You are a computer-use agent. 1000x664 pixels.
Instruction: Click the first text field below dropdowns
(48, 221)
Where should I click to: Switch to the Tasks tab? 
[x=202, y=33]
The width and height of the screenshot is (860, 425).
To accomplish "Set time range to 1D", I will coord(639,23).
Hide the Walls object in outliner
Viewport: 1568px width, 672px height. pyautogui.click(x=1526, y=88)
* * *
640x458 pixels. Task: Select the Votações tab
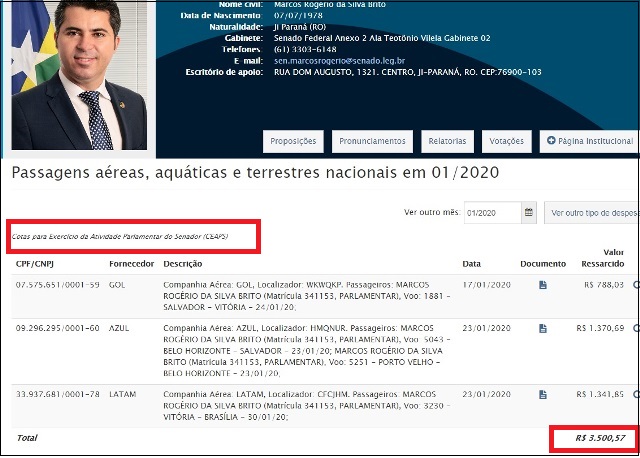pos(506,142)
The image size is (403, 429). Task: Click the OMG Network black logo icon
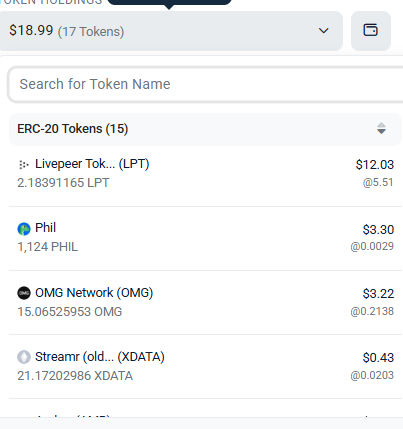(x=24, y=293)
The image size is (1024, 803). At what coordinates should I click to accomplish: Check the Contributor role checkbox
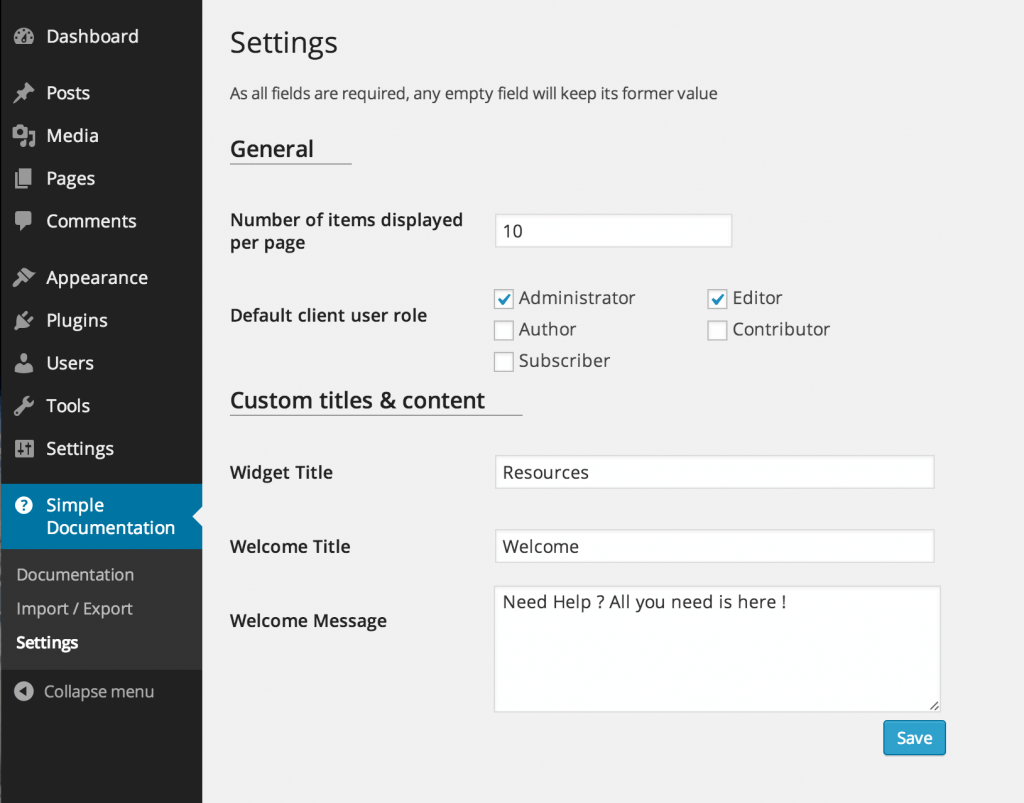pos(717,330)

Exercise task:
Copy out the portion of the data that opens with the line containing "640x458 pixels. Task: Select the Votações tab" and closes with the line containing "pos(717,330)", swapping "image size" for "screen size" and leaving all else unchanged. Omit the pictures.

Response below:
640x458 pixels. Task: Select the Votações tab
pos(506,142)
The screen size is (403, 429). Task: Click the OMG Network black logo icon
(x=24, y=293)
The screen size is (1024, 803). At what coordinates should I click to accomplish: Check the Contributor role checkbox
pos(717,330)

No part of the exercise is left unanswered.